[Records drawn from a dataset]
————————

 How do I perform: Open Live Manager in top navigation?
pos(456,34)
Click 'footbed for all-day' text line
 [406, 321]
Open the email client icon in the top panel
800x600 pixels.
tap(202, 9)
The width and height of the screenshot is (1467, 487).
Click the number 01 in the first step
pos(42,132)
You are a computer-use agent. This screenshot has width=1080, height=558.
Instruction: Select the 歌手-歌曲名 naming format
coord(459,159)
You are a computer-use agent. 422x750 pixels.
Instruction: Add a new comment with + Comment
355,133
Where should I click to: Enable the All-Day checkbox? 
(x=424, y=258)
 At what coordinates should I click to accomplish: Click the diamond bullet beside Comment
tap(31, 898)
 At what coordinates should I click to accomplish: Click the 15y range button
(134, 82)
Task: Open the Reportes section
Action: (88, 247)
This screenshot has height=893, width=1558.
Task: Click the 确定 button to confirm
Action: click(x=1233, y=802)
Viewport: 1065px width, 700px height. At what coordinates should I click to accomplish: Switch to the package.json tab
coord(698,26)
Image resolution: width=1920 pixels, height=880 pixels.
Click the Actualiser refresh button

————————

Exercise brief: The entries above must be output exactly, with every line preserved.

Output for this exercise:
 How do I perform: Open Live Manager in top navigation?
pos(456,34)
Click 'footbed for all-day' text line
 [406, 321]
Open the email client icon in the top panel
800x600 pixels.
tap(202, 9)
The width and height of the screenshot is (1467, 487).
Click the number 01 in the first step
pos(42,132)
You are a computer-use agent. This screenshot has width=1080, height=558.
Instruction: Select the 歌手-歌曲名 naming format
coord(459,159)
You are a computer-use agent. 422x750 pixels.
Instruction: Add a new comment with + Comment
355,133
Where should I click to: Enable the All-Day checkbox? 
(x=424, y=258)
 At what coordinates should I click to accomplish: Click the diamond bullet beside Comment
tap(31, 898)
 At what coordinates should I click to accomplish: Click the 15y range button
(134, 82)
Task: Open the Reportes section
Action: (88, 247)
This screenshot has height=893, width=1558.
Task: Click the 确定 button to confirm
Action: click(x=1233, y=802)
Viewport: 1065px width, 700px height. At what coordinates should I click to accomplish: Switch to the package.json tab
coord(698,26)
Image resolution: width=1920 pixels, height=880 pixels.
Click the Actualiser refresh button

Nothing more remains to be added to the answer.